Kentridge’s silhouette cutouts, used in his animation works, hung on spots of the wall that would not conventionally be considered exhibition space. There was a cacophony of sounds, some musical and some not, quietly but consistently playing in a ringing jumble throughout the halls. Lights flickered, and wooden crates were piled on the floor.
As it turns out, this was exactly what the prolific Kentridge, 60, known for his artistic interpretations of South African social issues, apartheid among them, had in mind.
|William Kentridge (MMCA)|
“I’m more interested in the exhibition having a roughness, messiness that corresponds to the messiness of thinking, of not being perfectly ordered but allowing connections to happen between images, films, rooms of the exhibition,” Kentridge told a group of reporters ahead of a tour through the halls on Nov. 30.
He said he saw his exhibition as an expansion of his studio, which in turn was an expansion of his mind.
“(The studio) is an enlargement of what happens in our heads. Different ideas connecting, different images in our heads, ideas being sent through our eyes, our ears, our memories, our dreams.”
“Think of the exhibition as a demonstration of the studio. Again, all the different thoughts that go through one’s head, in the expanded form in the exhibition itself.”

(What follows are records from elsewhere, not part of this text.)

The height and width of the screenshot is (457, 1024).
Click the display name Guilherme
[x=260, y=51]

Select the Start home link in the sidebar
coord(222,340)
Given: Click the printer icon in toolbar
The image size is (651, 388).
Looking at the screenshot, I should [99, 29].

Kentridge’s first solo exhibition in Korea features 108 pieces of work, including videos, drawings, installations and etchings among others, with subject matters spanning questions of art, social issues, politics and philosophy.
|"Refusal of Time" by William Kentridge (MMCA)|
Kentridge’s diversity of subjects and materials perhaps stems from his belief that the studio is a place that produces interpretations of the world around the artist.

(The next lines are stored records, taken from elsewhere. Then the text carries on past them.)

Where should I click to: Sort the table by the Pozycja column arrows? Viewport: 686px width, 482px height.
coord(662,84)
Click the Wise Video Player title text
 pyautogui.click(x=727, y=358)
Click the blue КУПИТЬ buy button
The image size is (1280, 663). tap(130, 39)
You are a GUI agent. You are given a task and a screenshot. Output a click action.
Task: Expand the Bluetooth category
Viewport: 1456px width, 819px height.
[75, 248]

“You can think of the studio as a place where the world is invited in ... and it is rearranged in the studio, edited, things taken, other things left out and sent out into the world,” he said. His world was that of South Africa during the apartheid, and the struggle to move on to a new era once apartheid was abolished.
“There’s always a mixture of personal stories and what’s happening around in society, because it was so present. That’s what came into the studio all the time, and still comes into the studio -- the political world meeting the personal world,” he said. “The politics of South Africa came into the studio to infect all the work that was done.”

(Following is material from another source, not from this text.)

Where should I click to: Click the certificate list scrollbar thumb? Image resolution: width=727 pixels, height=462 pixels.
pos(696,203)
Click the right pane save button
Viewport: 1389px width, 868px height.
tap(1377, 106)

The ideas that enter the studio have “explosive clashes” with certain materials to become art. “The idea by itself is never enough, and the material -- ink, brush, cardboard, video -- needs something to meet. ... Working as an artist is always about a physical activity, it’s thinking through the body. It’s not simply sitting at a table, working out an idea in the abstract.”
The “Peripheral Thinking” exhibition clearly shows Kentridge’s belief in the physical importance of art. The spaces are filled with installations that he touched and rearranged as he walked through -- the walls covered in dancing silhouettes and video installations playing in makeshift rooms draped with dark curtains.
Key pieces of the exhibit include “The Refusal of Time” (2012), a five-channel video work on the ideas of fate and inevitability; “Cutouts for ‘More Sweetly Play the Dance,’” sculptures used in the famous 2015 animated work; and “Black Box/Chambre Noire,” a model theater with drawings, puppets and film focusing on the Herero Massacre of 1904-1907 in what is now Namibia.